Un tsunami rouge aussi puissant qu’inattendu
Le balayage des dix circonscriptions néobrunswickoises par le Parti libéral, lors des élections de lundi, en a surpris plusieurs. Même les experts ne s’attendaient pas à voir les autres partis rayés de la carte.
Les sondages avançaient depuis des mois que les libéraux disposaient de solides appuis au Nouveau-Brunswick. La plupart des analystes s’attendaient à ce que la popularité de Justin Trudeau et de son parti fasse mal aux autres partis.
Mais à peu près personne n’avait prédit une telle dégelée. Lundi soir, les conservateurs ont assisté à la défaite de tous leurs candidats, même les députés sortants qui étaient considérés comme les moins menacés.
Quant aux néo-démocrates, ils ont vu le fief d’Yvon Godin leur filer entre les doigts. C’est à se demander si Acadie-Bathurst aurait même renvoyé ce vieux routier à Ottawa s’il avait tenté sa chance cette fois-ci. Quant aux autres gros joueurs du parti, ils ont tous frappé un mur rouge.
Mario Levesque, politologue à l’Université Mount Allison de Sackville, n’avait pas vu ce raz-de-marée venir.
Comme bien d’autres, il pensait que certaines circonscriptions allaient résister à la vague libérale, surtout dans le sud et l’ouest de la province, des régions où l’on trouve de profondes racines conservatrices.
«Je pensais que Tobique-Mactaquac, Fundy-Royal et Nouveau-Brunswick-SudOuest allaient demeurer conservatrices. Mais elles sont devenues rouges.»
Son collègue de l’Université de Moncton, Roger Ouellette, est dans le même bateau. Il ne s’attendait pas aux résultats de lundi soir.
«Ça me rappelle en 1987, quand McKenna avait pris le pouvoir et avait remporté les 58 circonscriptions (lors des élections provinciales au N.-B)», dit-il.
Selon lui, il s’agit vraiment d’un raz-demarée. «Il n’y a rien qui résiste à cela. Pas Acadie-Bathurst, pas Fundy-Royal. Tout y est passé.»
UN VOTE ANTI-HARPER?
La victoire des libéraux au NouveauBrunswick est sans équivoque.
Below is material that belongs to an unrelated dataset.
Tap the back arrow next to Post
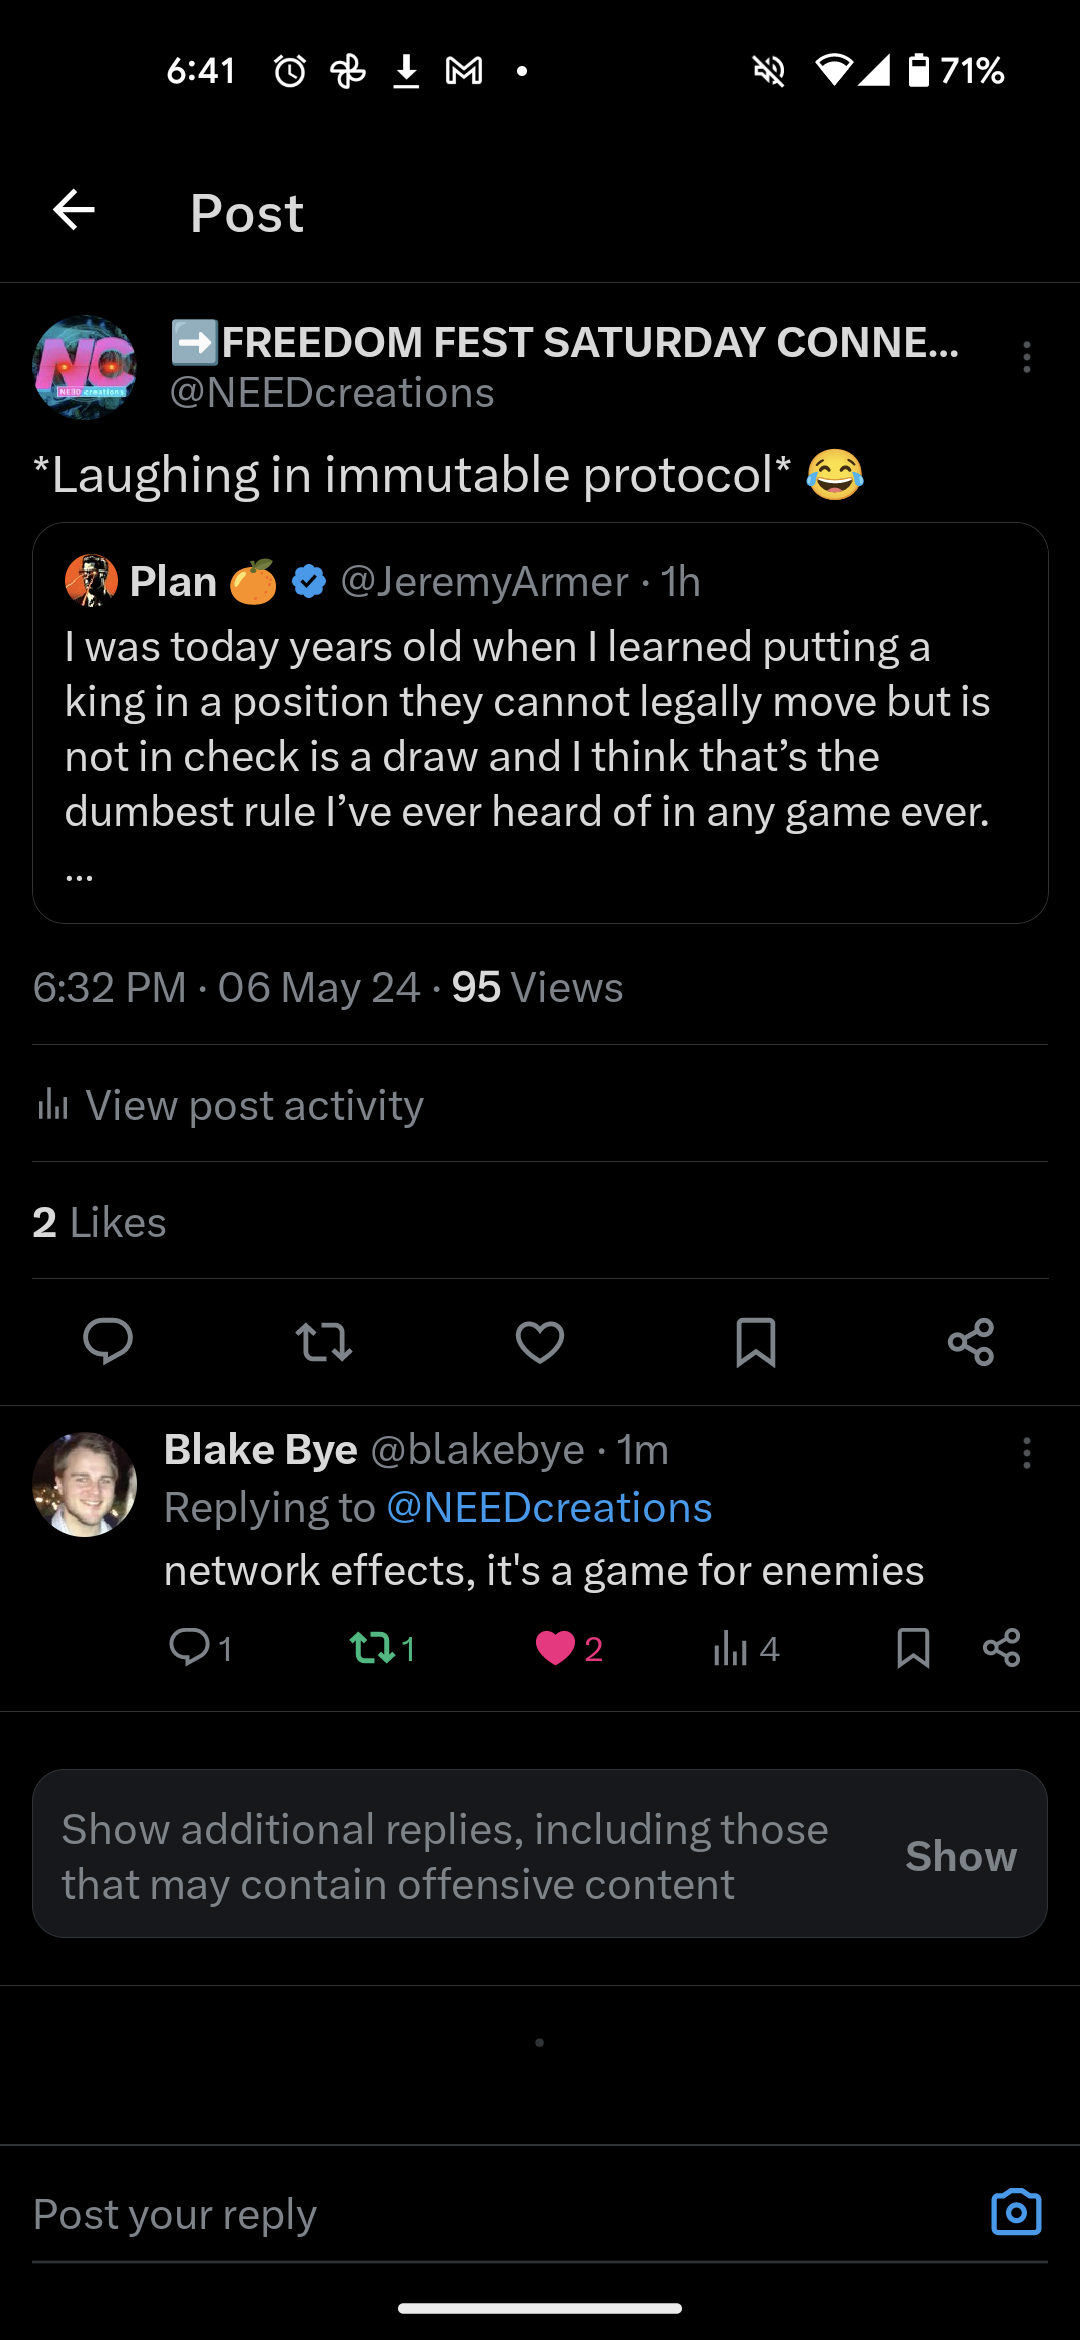This screenshot has width=1080, height=2340. [x=74, y=210]
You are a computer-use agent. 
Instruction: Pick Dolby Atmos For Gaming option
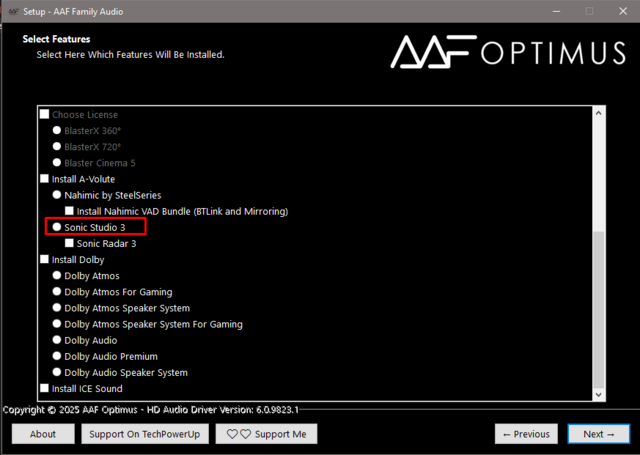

Tellement qu’on va finir par manquer de métaphores pour la décrire. Personne ou à peu près ne la remet en question.
On peut cependant se demander ce qui se cache derrière cette victoire. Les gens du Nouveau-Brunswick ont-ils voté pour Justin Trudeau ou contre Stephen Harper?
Selon Mario Levesque, on a bel et bien eu affaire à un vote anti-Harper.
«Je pense que la population était fatiguée de M. Harper. Ils ont dit “on ne veut plus M. Harper”, c’était un référendum sur M. Harper. Ils ne voulaient plus le voir. Je pense que c’est normal, lorsqu’un parti est au pouvoir depuis huit ou dix ans, la population devient un peu fatiguée», dit-il.
Roger Ouellette est à peu près du même avis.
«Je vois ça comme un vote-rejet de M. Harper lui-même. C’était un plébiscite. Il a une personnalité controversée. Certains l’aimaient beaucoup, certains le détestaient.»
Il estime que Justin Trudeau a vite compris que l’électorat canadien voulait montrer la porte à Stephen Harper et qu’il a bien joué ses cartes en exploitant ce filon.
«“Harper est contre le pot? Moi, je vais le légaliser. Tu ne veux pas avoir de déficit? Moi, je vais en faire” et ainsi de suite. Il s’est présenté comme l’antithèse de Harper. Le pauvre (Thomas) Mulcair a voulu être entre les deux. Il a été entre deux chaises.»
«Je pensais qu’il y aurait trois ou quatre conservateurs élus au Nouveau-Brunswick. J’avais tout de même prédit une majorité libérale», dit-il au lendemain des élections.